⟨

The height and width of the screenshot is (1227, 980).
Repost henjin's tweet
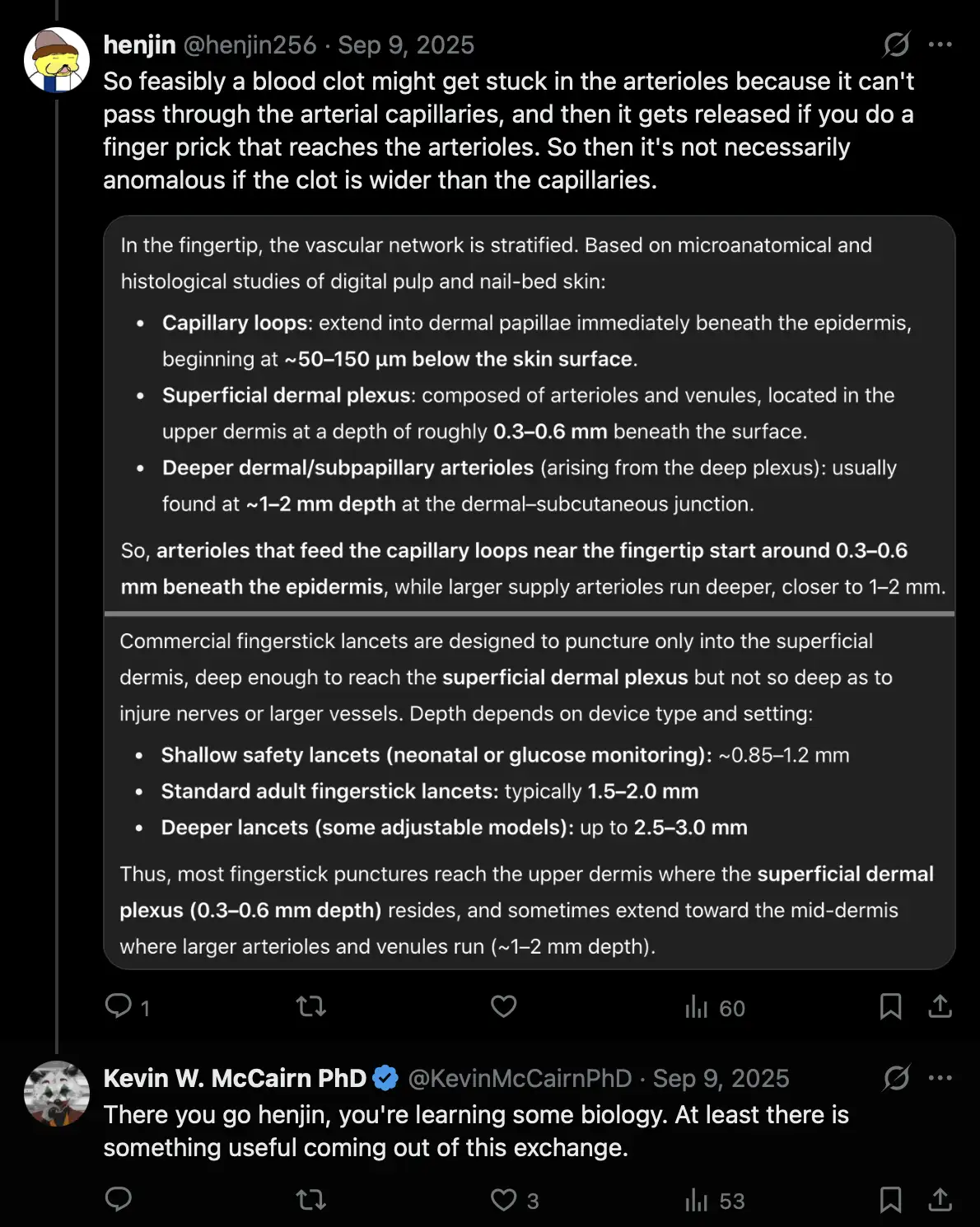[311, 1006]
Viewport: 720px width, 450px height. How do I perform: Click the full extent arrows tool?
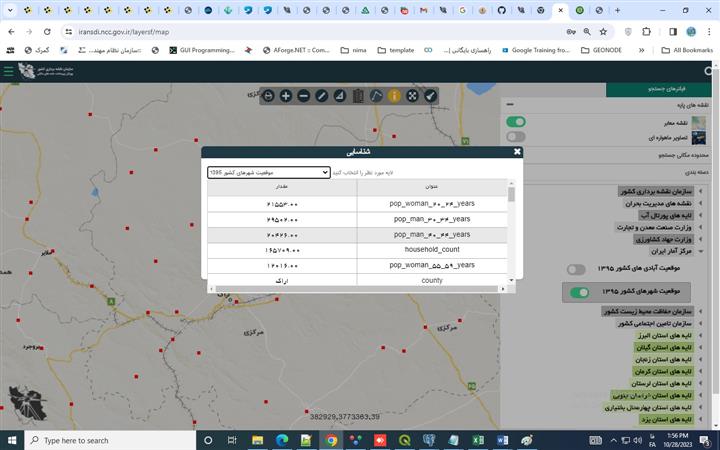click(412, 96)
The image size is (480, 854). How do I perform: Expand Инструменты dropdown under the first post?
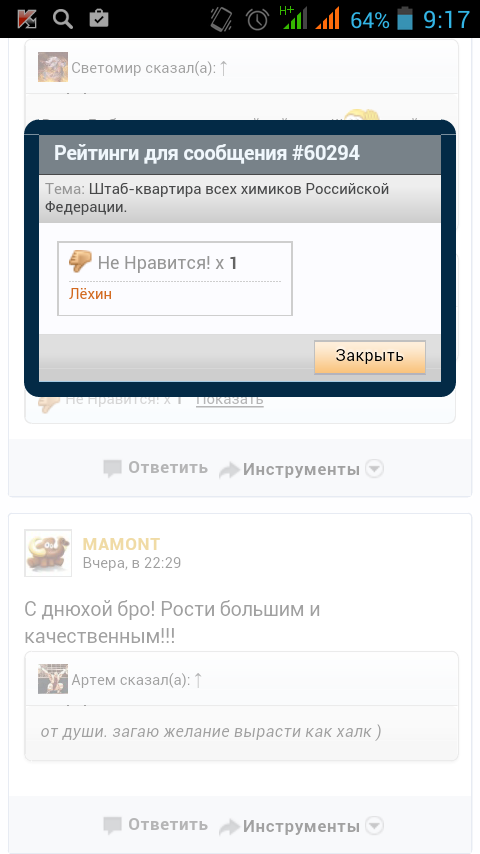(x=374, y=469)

⟩

Your objective:
With the pictures left out, write out exactly the lines from the line containing "Viewport: 720px width, 450px" through the last line of the entries above, both ends included, and no others.

Exercise response:
Viewport: 720px width, 450px height. How do I perform: Click the full extent arrows tool?
click(412, 96)
The image size is (480, 854). How do I perform: Expand Инструменты dropdown under the first post?
(x=374, y=469)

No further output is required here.